I would not agree that he hasn't had an angry outburst within the last 2 months. When I call something an angry outburst, I am told that it's not an angry outburst, it's frustration or hurt. However, the last two months have been better, but then again I haven't been complaining.

As much as I could spend here trying to defend my feelings, it doesn't change them. That is at least one thing I learned over the last year: my feelings are what they are and it's not incumbent on me to change them like I had been trying to do for most of our marriage.

I have done all my counseling. I have done my work. I have implemented EP's, been transparent, and been as open and honest about my thoughts and feelings as L4TH was willing to hear. NG has the story a little wrong: I admitted my affair to my husband, told him the name of the OM's wife, and where she worked without him bullying me to do it. I gave him all the information he needed to expose this to her, to get the facts straight. I offered to take a polygraph. I deleted the email account. I gave him all my passwords to the phone account, the email account that I didn't use for the affair, and he knew ( and still knows) where I was/am at all times, which is mostly work and home. Additionally, I started out our recovery with all that I had to offer and my husband had no complaints. I met his needs better than ever for 2 or 3 weeks (I wasn't able to last longer than that) without asking for anything in return at the time. Now, I'm denigrated because it wasn't real: it was just hyperbonding, I was just priming the pump. It went south when I wanted some of my problems addressed, so they would be put aside for a later date. Then, after a bit, I would try again to meet needs without expectations. Then, it would go south again, same problems put aside for a later date. And each time, I had less and less to offer.

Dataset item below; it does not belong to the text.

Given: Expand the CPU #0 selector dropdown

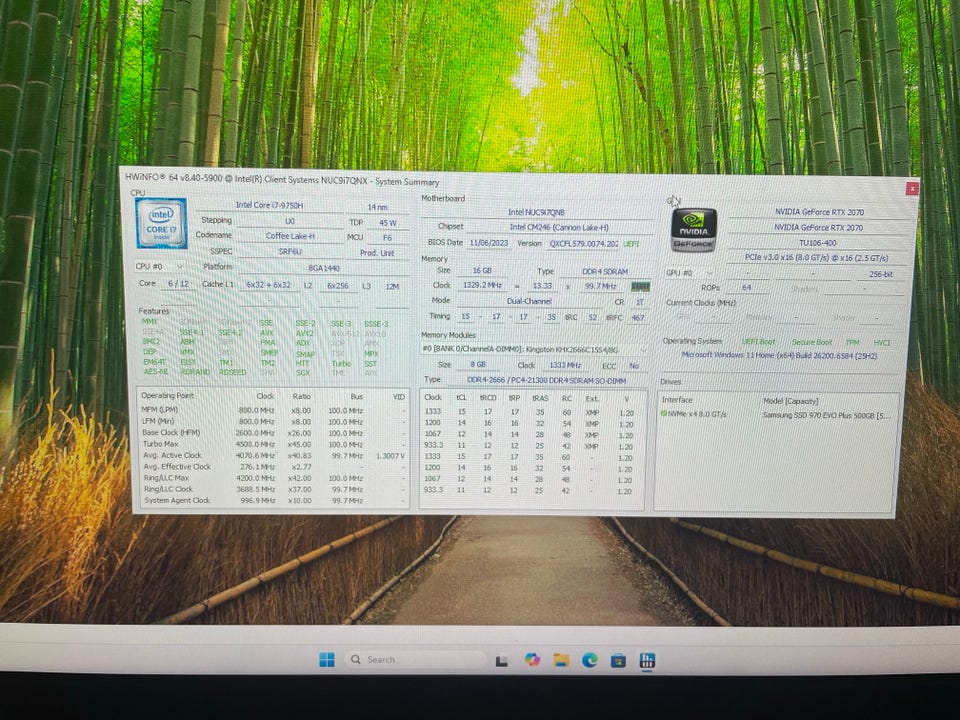Looking at the screenshot, I should 160,267.
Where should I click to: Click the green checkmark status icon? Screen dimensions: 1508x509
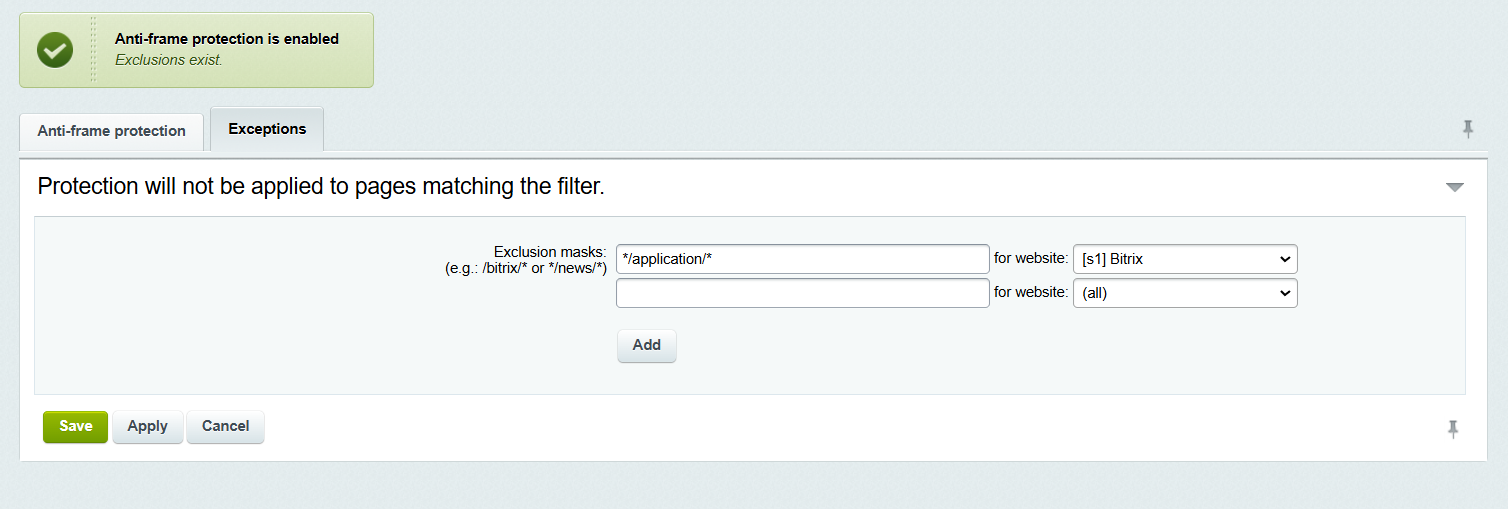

I have done my work and counseling and I'm not going to step into all of this yet one more time. I also will not discuss here all the things that occurred or were said during our counseling just to try to prove I did all I could to save this marriage or to justify my wanting a separation. If he really wants to give this another shot, he can do it from a different place of residence. We counseled with Kim, we counseled on the phone with Dr. Harley for an hour, and we counseled with Steve Harley for more than 15 sessions. If we both believe that we each did all that we could and can do no more, nor differently, than what we have already done, yet are not happy together, what then?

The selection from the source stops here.